Hi all,
I’m using a Pegasus
model (or really BartForConditionalGeneration
since almost everything is inherited) and I’m interested in the attention outputs of various encoder and decoder blocks throughout the model.
Following the documentation, simply tokenizing an input context and running
model(**input_tokens, output_attentions = True)
allows me to dissect the attentions of each token in the input sequence in every layer (the dimensions being (batch_size, num_heads, seq_length, seq_length) for each layer). This is good.
Now I want to see the attentions that lead to the predictions of each token returned from model.generate().
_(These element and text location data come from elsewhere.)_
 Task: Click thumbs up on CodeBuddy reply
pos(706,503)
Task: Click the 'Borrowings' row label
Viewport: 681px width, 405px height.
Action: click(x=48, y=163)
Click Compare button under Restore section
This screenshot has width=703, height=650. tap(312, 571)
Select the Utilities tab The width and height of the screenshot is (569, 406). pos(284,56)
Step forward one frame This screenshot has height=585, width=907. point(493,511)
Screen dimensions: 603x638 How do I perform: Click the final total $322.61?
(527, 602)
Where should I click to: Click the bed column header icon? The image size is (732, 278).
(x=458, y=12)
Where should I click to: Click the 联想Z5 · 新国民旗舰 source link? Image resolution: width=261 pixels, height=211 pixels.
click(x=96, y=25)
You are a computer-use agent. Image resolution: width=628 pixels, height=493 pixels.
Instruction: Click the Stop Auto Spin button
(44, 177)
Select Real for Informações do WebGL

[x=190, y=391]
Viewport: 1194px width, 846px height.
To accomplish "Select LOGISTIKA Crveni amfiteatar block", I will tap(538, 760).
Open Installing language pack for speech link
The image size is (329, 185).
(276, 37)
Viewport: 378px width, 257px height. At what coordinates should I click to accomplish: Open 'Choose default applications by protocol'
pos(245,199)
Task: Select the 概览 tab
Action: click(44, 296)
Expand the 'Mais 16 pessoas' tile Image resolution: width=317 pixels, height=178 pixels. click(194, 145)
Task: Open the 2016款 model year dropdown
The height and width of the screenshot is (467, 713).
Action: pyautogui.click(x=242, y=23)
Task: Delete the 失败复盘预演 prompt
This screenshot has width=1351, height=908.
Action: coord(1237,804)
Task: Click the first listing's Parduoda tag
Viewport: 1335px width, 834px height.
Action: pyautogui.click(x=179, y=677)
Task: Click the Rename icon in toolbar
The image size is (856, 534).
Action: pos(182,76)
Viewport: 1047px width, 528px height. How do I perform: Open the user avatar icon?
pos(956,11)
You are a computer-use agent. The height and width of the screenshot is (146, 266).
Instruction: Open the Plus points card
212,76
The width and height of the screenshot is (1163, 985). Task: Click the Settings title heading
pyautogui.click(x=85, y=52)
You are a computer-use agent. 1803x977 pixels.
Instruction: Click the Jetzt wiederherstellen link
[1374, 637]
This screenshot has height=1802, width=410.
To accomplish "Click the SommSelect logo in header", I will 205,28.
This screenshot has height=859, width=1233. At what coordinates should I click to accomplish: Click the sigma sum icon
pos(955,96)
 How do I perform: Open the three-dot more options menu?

Since I am on master
and build from source, I edit the method _generate_beam_search
in the GenerationMixin
class in transformers/generation_utils.py
to also pass the arg output_attentions = True
. Here is the edited snippet:
decoder_attentions = [] # added this line
while cur_len < max_length:
model_inputs = self.prepare_inputs_for_generation(
input_ids, past=past, attention_mask=attention_mask, use_cache=use_cache, **model_kwargs
)
outputs = self(**model_inputs, return_dict=True, output_attentions = True) # edited this line
decoder_attentions.append(outputs['decoder_attentions']) # added this line
next_token_logits = outputs.logits[:, -1, :] # (batch_size * num_beams, vocab_size)
As you can see, I try to get the decoder attentions for every iteration, append it, and later I pass up the list and return it from the main generate() method.
The problem is these attentions are no longer of the shape (batch_size, num_heads, seq_length, seq_length). Specifically, I would expect the sequence lengths to be at least the input context sequence length, but they are much shorter, and do not even match the length of the final sequence prediction.
I feel like I have some misunderstanding about how things are working. I know encoder_outputs
and some hidden states are precomputed, but I don’t know if they are affecting this.
Can anyone help me understand what is going on here? Is there a way to see the influence of specific input context tokens in decoder block attention heads on predicted tokens ?